On the opinion that innocent blood has been shed in the name of religion, we should be honest enough to admit that atheism has an equally, if not, bloodier history. Stalin was an avowed atheist. In fact, Lenin (who read Friedrich Nietzsche) specifically selected Stalin because of his hatred of things religious. Hitler, who personally presented a copy of Friedrich Nietzsche’s writings to Benito Mussolini, gave Nietzsche’s theory of the “Superman”, a military interpretation. The “Superman” was an individual who overcame what Nietzsche termed the “slave morality” of traditional values, and lived according to his own morality. The rest as they say, is history. Nietzsche advanced the idea that “God is dead,” or, “traditional morality was no longer relevant in people’s lives”. Nietzsche and countless other ungodly philosophers have heavily impacted the Western mindset, so it is little wonder that we are in this moral quagmire.

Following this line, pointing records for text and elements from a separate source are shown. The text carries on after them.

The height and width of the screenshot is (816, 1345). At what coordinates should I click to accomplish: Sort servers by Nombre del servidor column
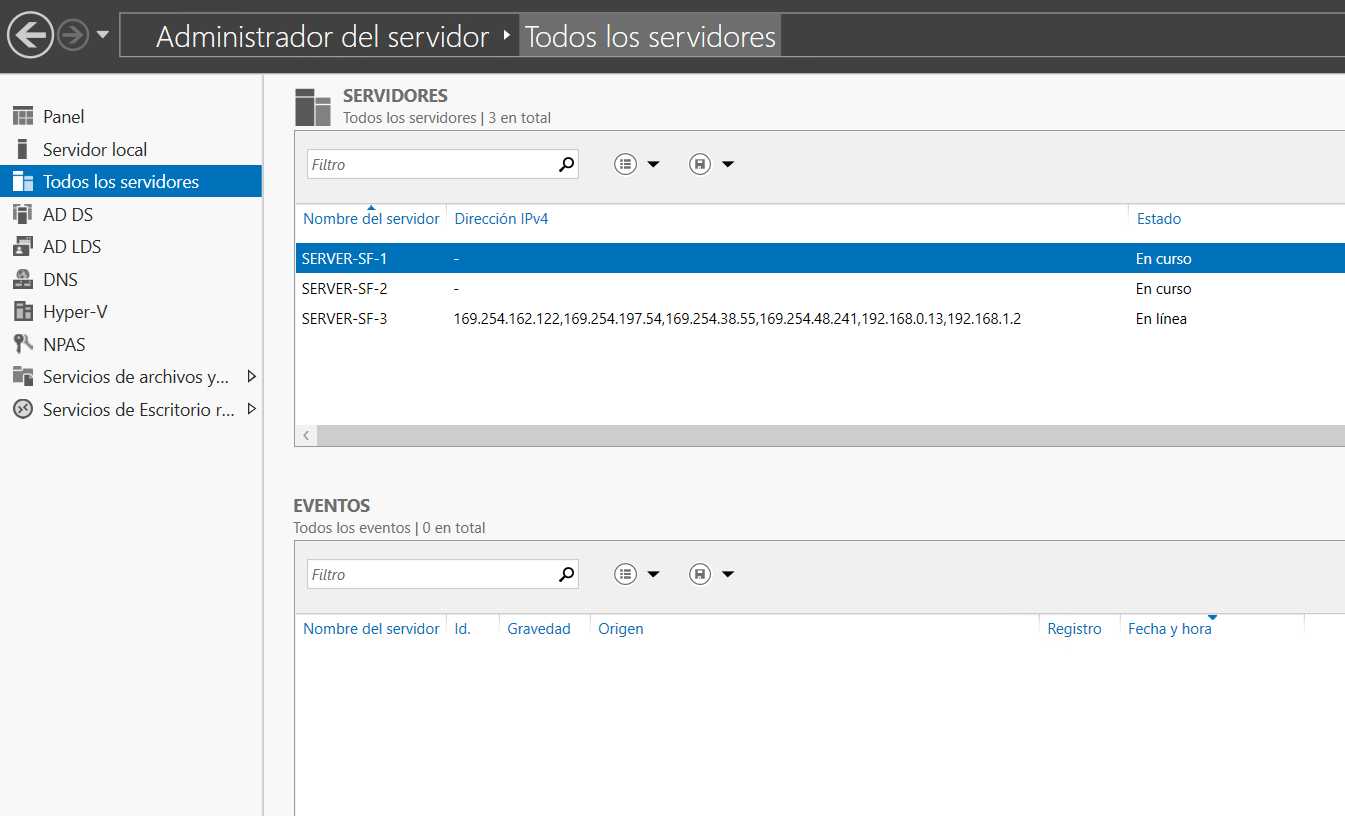(370, 218)
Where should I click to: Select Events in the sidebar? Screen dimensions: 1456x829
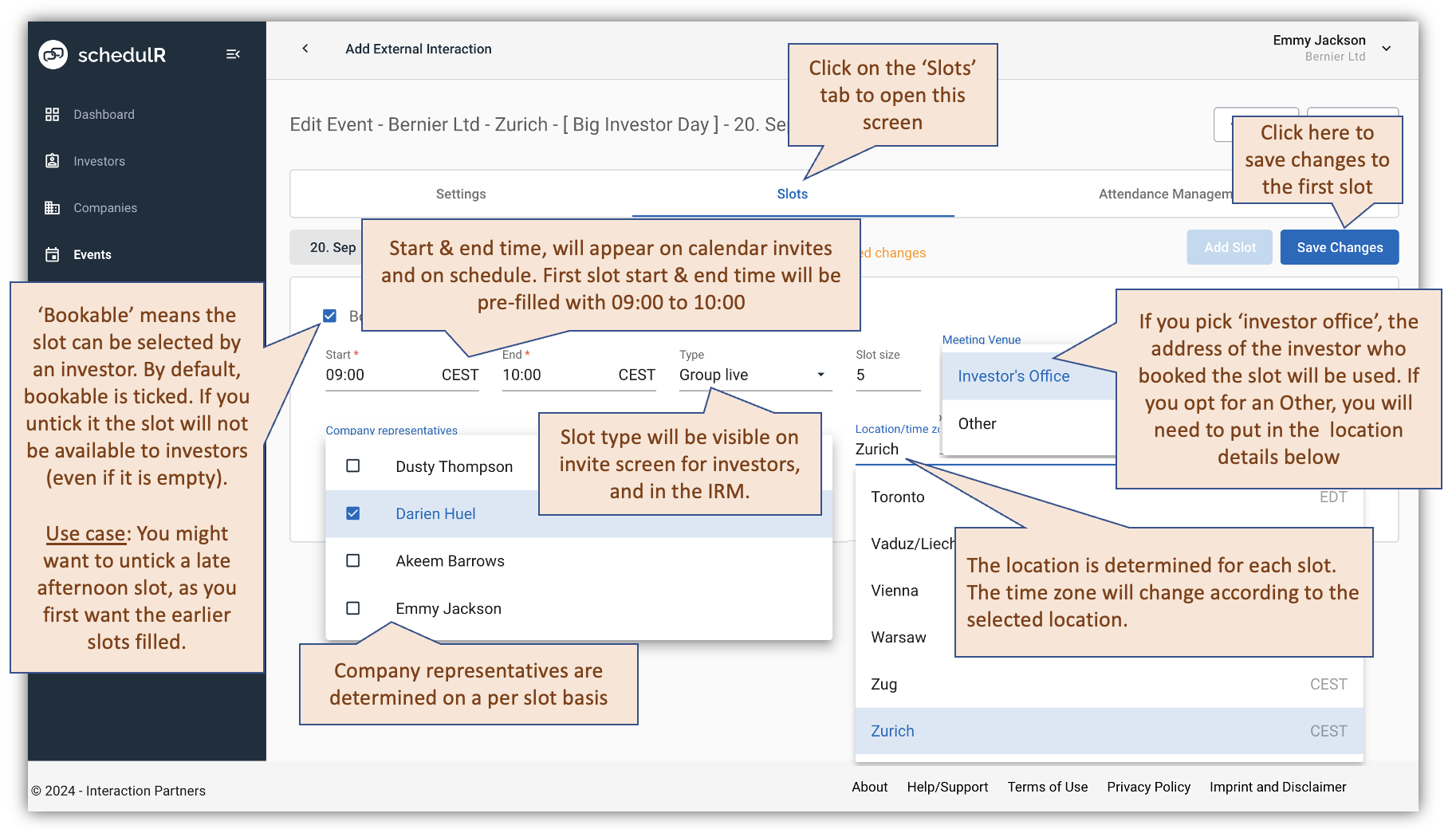pos(92,254)
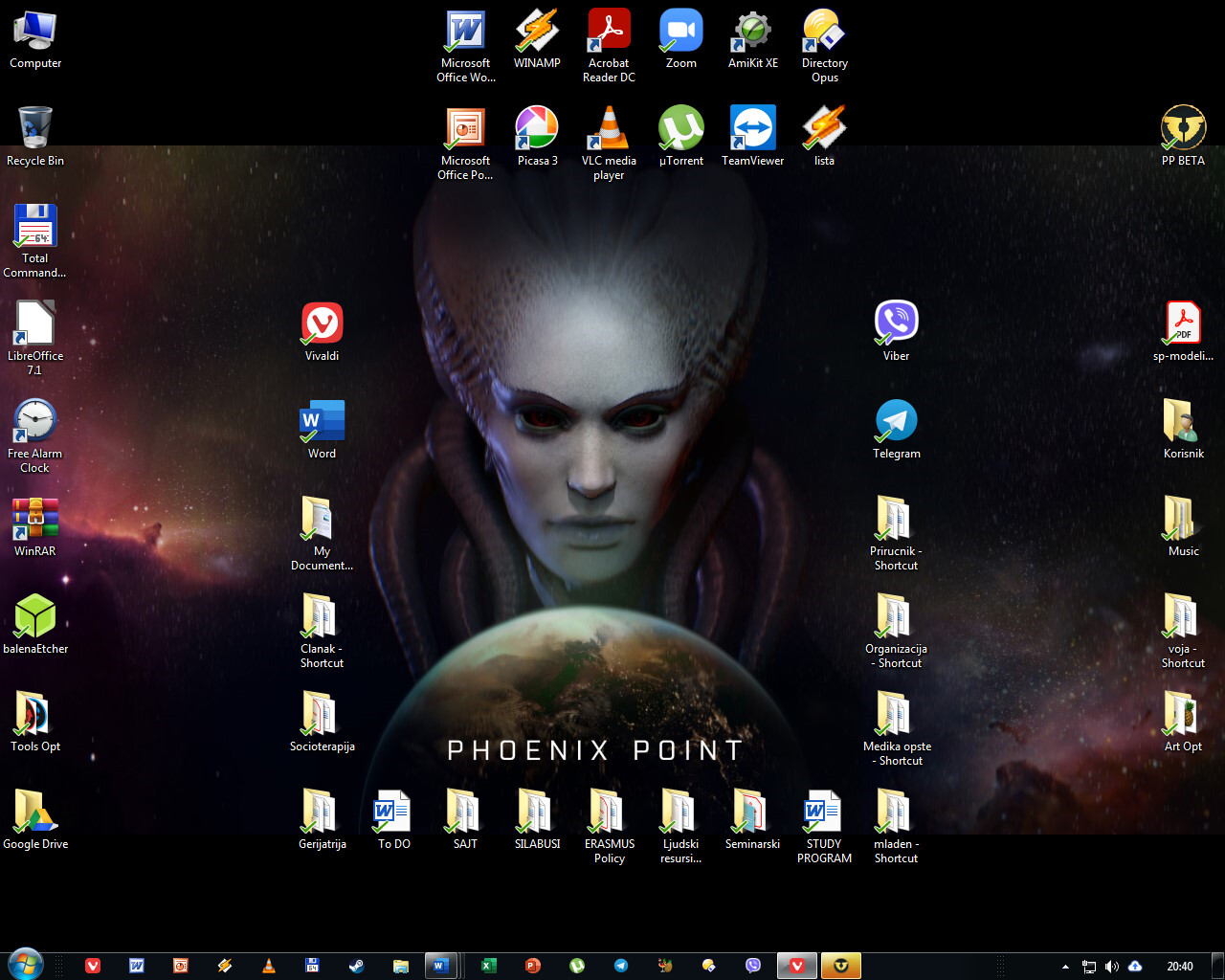Select the WinRAR desktop icon
Image resolution: width=1225 pixels, height=980 pixels.
click(x=35, y=519)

If atheism is true then no moral law exists. If morality is espoused, it is merely utilitarian, pragmatic, subjective or emotive. The West is being rocked at her knees because we have lost the point of reference for the values which we are desperately trying to hold onto. We think we can survive without adhering to a transcendent moral law. Atheism’s bloody past cries out against the experiment.